In 2006, former DJ, point guard and teacher turned first-time principal James O’Brien opened a small public high school in Bedford-Stuyvesant, Brooklyn, where 1/3 of residents live below the poverty line and the graduation rate is 40%. With infectious optimism, O’Brien and his team of eight undertook an unconventional and ambitious mission: create a school with an arts-oriented curriculum that also emphasizes self-development, community collaboration and social change. Initially, the buzz from everyone was that this was a dream come true. But conflicts arose when untested idealism was challenged by long-standing realities far bigger than school.

Over four years, this heartfelt verité film follows the journey of students, parents and educators striving to make a difference in the futures of young people whose lives are stark representations of our country’s education and opportunity gaps.
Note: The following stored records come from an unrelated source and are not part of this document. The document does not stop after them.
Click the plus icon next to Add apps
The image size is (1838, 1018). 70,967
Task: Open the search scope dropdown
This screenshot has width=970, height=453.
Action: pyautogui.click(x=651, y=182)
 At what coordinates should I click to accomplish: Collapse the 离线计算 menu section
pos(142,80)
Through the prism of one inner-city public school, we witness complexities faced by urban public schools and communities everywhere.
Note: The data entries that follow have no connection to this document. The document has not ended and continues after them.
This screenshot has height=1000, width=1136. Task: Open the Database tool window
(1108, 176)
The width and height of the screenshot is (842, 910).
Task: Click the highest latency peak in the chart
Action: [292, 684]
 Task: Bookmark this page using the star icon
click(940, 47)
Reviewed at the Hamptons Film Festival, the Hollywood Reporter critic John DeFore wrote:

Setting aside political debates over school funding and philosophy to examine one school’s real-world experience, Jyllian Gunther’s The New Public goes to Bed-Stuy, New York City to see whether one experimental school can live up to its own ideals. Biting off a realistically small piece of this subject and showing enough of it to create a strong emotional involvement, the doc is a fine addition to the larger conversation.